**AIM OF THE TASK**: Output the lines between the line containing "You are a computer-use agent. The image" and the line containing "coord(249,508)", inclusive, as a JSON list of strings with one string per line, omitting blank lines.

**TASK INPUT**:
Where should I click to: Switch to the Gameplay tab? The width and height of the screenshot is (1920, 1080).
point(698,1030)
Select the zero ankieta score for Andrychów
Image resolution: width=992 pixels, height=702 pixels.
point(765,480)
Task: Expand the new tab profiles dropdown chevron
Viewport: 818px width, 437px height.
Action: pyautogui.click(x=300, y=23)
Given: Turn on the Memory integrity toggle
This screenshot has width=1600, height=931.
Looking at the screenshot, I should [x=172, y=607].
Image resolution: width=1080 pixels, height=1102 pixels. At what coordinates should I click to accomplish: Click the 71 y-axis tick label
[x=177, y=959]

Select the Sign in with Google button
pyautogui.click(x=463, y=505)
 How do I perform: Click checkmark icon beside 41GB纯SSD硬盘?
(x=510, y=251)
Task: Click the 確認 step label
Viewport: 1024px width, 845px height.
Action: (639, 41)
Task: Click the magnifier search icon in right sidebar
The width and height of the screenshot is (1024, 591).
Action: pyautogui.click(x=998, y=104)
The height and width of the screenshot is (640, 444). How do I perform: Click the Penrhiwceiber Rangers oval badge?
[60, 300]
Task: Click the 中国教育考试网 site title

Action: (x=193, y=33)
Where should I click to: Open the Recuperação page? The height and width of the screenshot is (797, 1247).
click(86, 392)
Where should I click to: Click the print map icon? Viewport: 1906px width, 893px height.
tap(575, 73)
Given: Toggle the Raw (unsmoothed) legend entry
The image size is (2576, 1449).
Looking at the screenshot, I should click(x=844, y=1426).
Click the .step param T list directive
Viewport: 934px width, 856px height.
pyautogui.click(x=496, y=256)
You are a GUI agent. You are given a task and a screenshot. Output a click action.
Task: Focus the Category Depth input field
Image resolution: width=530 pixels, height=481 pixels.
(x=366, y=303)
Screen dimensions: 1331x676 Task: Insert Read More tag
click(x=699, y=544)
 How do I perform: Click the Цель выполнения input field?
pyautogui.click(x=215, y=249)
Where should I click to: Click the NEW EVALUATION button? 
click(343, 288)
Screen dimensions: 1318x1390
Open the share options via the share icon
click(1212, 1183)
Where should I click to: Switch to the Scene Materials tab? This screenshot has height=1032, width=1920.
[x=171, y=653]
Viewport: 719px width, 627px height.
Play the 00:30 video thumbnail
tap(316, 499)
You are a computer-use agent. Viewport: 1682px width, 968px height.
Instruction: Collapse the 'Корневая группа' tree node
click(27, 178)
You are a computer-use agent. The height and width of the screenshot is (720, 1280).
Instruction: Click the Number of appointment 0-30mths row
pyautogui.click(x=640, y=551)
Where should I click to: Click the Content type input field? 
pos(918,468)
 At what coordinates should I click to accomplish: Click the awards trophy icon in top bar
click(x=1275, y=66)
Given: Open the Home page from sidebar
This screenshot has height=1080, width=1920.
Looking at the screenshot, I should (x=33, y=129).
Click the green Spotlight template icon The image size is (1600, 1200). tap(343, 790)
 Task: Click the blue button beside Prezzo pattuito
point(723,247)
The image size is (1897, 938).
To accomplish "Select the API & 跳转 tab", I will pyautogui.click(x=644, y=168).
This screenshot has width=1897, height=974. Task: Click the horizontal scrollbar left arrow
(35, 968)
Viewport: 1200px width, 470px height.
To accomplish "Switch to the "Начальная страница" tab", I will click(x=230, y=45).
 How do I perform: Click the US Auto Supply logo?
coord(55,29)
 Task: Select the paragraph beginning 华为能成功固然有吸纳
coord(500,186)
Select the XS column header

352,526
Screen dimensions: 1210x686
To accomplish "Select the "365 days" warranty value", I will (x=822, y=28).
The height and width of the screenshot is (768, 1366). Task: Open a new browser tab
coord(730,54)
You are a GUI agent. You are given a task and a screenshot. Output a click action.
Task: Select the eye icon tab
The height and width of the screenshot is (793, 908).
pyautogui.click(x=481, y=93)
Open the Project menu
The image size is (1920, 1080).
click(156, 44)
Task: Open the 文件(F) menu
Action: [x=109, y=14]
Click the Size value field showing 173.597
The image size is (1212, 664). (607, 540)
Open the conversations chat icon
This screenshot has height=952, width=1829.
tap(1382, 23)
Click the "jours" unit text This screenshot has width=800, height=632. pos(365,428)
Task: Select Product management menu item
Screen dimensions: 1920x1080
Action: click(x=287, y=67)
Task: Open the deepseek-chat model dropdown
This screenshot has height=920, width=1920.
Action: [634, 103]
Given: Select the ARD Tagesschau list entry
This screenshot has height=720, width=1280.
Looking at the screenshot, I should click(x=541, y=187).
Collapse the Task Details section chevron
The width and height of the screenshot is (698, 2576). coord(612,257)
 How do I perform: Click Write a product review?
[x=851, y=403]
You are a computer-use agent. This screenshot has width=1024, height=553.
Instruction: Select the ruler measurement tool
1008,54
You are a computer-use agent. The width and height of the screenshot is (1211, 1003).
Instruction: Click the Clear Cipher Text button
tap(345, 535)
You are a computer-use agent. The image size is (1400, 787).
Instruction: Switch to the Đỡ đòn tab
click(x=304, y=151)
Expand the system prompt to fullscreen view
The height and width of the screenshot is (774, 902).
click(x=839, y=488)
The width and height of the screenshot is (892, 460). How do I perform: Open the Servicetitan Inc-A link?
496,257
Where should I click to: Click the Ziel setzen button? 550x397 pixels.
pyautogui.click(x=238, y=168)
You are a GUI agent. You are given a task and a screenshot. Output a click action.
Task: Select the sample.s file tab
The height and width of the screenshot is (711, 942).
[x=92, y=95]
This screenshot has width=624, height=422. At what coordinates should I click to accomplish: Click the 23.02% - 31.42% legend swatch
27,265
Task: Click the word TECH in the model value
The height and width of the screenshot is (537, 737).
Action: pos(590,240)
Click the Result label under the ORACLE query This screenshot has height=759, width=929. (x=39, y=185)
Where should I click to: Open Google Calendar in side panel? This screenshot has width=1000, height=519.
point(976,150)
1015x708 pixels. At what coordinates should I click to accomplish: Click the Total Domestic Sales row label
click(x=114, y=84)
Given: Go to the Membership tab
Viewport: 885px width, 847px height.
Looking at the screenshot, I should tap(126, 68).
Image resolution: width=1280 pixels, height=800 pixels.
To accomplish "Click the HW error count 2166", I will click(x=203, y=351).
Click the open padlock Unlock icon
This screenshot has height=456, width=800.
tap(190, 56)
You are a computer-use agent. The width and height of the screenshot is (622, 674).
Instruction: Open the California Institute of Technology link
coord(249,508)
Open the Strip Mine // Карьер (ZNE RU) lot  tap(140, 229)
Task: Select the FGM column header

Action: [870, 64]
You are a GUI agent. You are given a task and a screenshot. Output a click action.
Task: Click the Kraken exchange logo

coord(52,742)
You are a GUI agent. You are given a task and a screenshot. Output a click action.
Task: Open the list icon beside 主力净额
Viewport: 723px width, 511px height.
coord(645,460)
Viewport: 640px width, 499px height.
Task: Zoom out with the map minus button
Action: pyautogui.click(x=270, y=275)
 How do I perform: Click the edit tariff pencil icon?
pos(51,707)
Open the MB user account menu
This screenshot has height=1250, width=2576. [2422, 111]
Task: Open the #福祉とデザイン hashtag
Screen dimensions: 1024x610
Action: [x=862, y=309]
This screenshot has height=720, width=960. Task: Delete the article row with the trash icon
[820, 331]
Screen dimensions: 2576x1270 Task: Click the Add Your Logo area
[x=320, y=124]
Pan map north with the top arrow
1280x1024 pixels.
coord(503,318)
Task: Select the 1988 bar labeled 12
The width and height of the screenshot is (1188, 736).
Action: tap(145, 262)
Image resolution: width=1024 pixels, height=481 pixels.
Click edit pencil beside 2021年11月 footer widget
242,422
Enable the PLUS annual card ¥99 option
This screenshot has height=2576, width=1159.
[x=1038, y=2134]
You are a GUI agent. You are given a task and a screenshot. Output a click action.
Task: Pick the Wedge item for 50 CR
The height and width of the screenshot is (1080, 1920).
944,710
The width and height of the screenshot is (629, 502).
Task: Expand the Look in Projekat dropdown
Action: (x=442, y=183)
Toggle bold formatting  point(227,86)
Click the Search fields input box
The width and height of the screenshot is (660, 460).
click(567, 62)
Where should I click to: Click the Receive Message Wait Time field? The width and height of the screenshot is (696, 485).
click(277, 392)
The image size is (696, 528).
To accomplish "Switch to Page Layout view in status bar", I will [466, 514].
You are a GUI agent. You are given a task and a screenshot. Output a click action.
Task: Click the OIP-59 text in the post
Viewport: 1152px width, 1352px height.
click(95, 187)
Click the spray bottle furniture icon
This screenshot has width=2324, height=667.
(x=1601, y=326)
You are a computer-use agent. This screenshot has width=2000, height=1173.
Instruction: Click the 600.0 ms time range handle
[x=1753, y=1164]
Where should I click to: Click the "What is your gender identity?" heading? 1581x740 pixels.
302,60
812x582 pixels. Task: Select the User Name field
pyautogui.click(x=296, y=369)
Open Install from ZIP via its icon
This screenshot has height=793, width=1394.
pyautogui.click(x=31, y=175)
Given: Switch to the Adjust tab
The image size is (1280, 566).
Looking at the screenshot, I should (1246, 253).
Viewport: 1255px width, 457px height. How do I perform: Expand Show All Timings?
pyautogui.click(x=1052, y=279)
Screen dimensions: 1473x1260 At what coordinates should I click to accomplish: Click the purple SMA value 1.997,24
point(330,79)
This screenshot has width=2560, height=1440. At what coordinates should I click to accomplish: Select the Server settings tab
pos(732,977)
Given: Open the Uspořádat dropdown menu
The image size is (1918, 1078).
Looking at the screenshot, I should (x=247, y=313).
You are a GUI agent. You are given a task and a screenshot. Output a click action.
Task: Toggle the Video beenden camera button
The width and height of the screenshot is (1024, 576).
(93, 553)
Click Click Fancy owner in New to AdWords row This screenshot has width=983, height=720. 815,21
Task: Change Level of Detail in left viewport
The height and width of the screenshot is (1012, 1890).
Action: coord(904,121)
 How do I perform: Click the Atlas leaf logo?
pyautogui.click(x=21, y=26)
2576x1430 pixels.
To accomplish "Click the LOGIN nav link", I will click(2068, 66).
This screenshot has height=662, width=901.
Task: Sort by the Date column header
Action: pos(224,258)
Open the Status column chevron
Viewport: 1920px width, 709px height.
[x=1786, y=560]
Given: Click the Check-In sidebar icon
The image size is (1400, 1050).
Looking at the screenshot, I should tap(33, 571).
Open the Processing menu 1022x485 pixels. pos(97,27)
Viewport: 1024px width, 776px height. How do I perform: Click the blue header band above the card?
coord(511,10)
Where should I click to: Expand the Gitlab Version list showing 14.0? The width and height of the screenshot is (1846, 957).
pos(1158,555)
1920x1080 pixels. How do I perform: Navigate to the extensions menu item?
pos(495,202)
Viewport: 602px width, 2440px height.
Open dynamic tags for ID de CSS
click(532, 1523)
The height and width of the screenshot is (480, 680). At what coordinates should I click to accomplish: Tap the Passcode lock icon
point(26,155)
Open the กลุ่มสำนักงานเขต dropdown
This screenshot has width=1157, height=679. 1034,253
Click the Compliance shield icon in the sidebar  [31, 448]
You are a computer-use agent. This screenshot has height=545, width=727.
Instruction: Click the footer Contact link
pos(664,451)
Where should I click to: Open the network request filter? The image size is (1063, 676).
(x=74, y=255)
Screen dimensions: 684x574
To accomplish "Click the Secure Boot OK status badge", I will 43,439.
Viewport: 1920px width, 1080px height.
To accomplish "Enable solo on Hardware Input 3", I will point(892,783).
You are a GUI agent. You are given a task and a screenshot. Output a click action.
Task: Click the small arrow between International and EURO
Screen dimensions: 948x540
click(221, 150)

**FINAL RESULT**:
[
  "You are a computer-use agent. The image size is (1400, 787).",
  "Instruction: Switch to the Đỡ đòn tab",
  "click(x=304, y=151)",
  "Expand the system prompt to fullscreen view",
  "The height and width of the screenshot is (774, 902).",
  "click(x=839, y=488)",
  "The width and height of the screenshot is (892, 460). How do I perform: Open the Servicetitan Inc-A link?",
  "496,257",
  "Where should I click to: Click the Ziel setzen button? 550x397 pixels.",
  "pyautogui.click(x=238, y=168)",
  "You are a GUI agent. You are given a task and a screenshot. Output a click action.",
  "Task: Select the sample.s file tab",
  "The height and width of the screenshot is (711, 942).",
  "[x=92, y=95]",
  "This screenshot has width=624, height=422. At what coordinates should I click to accomplish: Click the 23.02% - 31.42% legend swatch",
  "27,265",
  "Task: Click the word TECH in the model value",
  "The height and width of the screenshot is (537, 737).",
  "Action: pos(590,240)",
  "Click the Result label under the ORACLE query This screenshot has height=759, width=929. (x=39, y=185)",
  "Where should I click to: Open Google Calendar in side panel? This screenshot has width=1000, height=519.",
  "point(976,150)",
  "1015x708 pixels. At what coordinates should I click to accomplish: Click the Total Domestic Sales row label",
  "click(x=114, y=84)",
  "Given: Go to the Membership tab",
  "Viewport: 885px width, 847px height.",
  "Looking at the screenshot, I should tap(126, 68).",
  "Image resolution: width=1280 pixels, height=800 pixels.",
  "To accomplish \"Click the HW error count 2166\", I will click(x=203, y=351).",
  "Click the open padlock Unlock icon",
  "This screenshot has height=456, width=800.",
  "tap(190, 56)",
  "You are a computer-use agent. The width and height of the screenshot is (622, 674).",
  "Instruction: Open the California Institute of Technology link",
  "coord(249,508)"
]